Sunday Business section
Ahh. So the article was referring "to the problems associated with spikes in interest rates on variable rate debt"? Wait, what was the title of her article again? Somehow I don't remember seeing anything about interest rates on variable rate debt. Read the third and final chapter
It's 2010 and time to raise the bar. Public finance software has remained substantially unchanged for over a decade, and probably more like two. In this day and age your public finance software, in addition to all the other stuff it's done since TRA86, must add the following five features:
1. Reflect Uncertainty and Quantify Risk
Because so much brainspace is bogged down in satisfying tax rules coupled with analysts' difficulty implement models outside the ubiquitous spreadsheet, public finance analytics tend to force single point forecasts for market elements: variable rates, SIFMA/LIBOR ratios, VRDN support costs, etc. What does this mean? It means uncertainty is modeled with certainty which today borders on the absurd and exacerbates our species' now well documented tendency towards overconfidence. Your public finance software needs to at least provide for the identification of cash flow risks and their modeling in a straightforward, efficient way.
2. Visual Interaction with the Problem
Have you seen a video game made any time in the last 5 years? These are true technological achievements. What fraction of the computing power going into a video game rendering the bad guy around the corner finds its way to helping you visualize the complex financial decisions you or your clients make? 0.1%? 1% maybe? Let's raise the bar - make it 10% and let's see what that looks like. Unless you're able to quickly get a visual read of the problem and interact with it visually (move revenue lines, modify risk constraints, etc) your public finance analytics need a makeover.

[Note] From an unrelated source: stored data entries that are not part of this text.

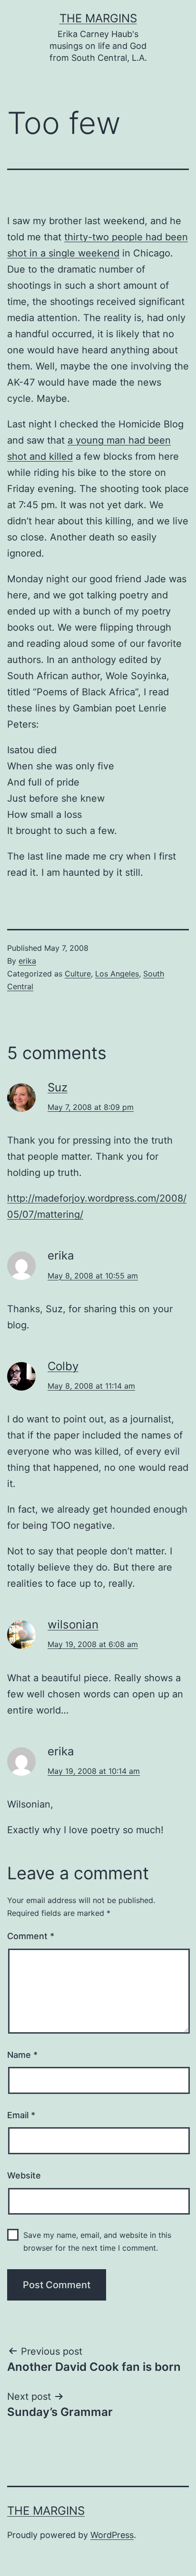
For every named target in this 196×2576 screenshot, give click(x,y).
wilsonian (73, 1624)
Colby (63, 1366)
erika (27, 961)
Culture (78, 973)
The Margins (98, 18)
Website (24, 2175)
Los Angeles (117, 973)
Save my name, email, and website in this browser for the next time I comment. (97, 2241)
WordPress (112, 2535)
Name (22, 2055)
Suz (58, 1087)
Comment (30, 1936)
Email (21, 2115)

3. Calculate Solutions Subject to Explicit Risk Constraints
Public finance analytics that solve for the minimum bond size achieving an overall expected debt service shape, wrapping around existing bonds and derivatives as applicable, while also measuring additional marginal risk contribution are now just a baseline. Public finance analytics in 2010 must also allow the user to enter an explicit risk constraint to which the solution is bound. In this way, the user sees the most cost effective, risk-adjusted solution determined from multiple financing sources on a maturity by maturity basis.
4. Accommodate Swaps and Other Derivatives
Tax-exempt variable rate bonds aren't going away any time soon. Therefore and despite some reporters confusion over what "speculation" is, interest rate swaps, caps, and collars probably aren't going away either. If your public finance software doesn't analyze these very non-trivial instruments in very non-trivial ways, you're missing a very big part of the financial analysis for you or your clients.
5. Include Refunded Bond Selection as Integral to Solution
Selecting what bonds to refund isn't always as simple as firing up your refunding screen and grabbing everything above 3% pv savings. A number of interrelated factors go into determining the marginal contribution that an additional refunded bond has to the economics of a refunding. Your public finance analytics should rise to the challenge.
If you're an issuer, the features above offer you a deeper understanding of what's going on with your capital structure. This makes you a far more knowledgeable consumer of banking and advisory services. If you're a pubfin banker or advisor, these features are a pre-requisite to demonstrating you understand your clients.
The world is changing fast... and public finance is no exception.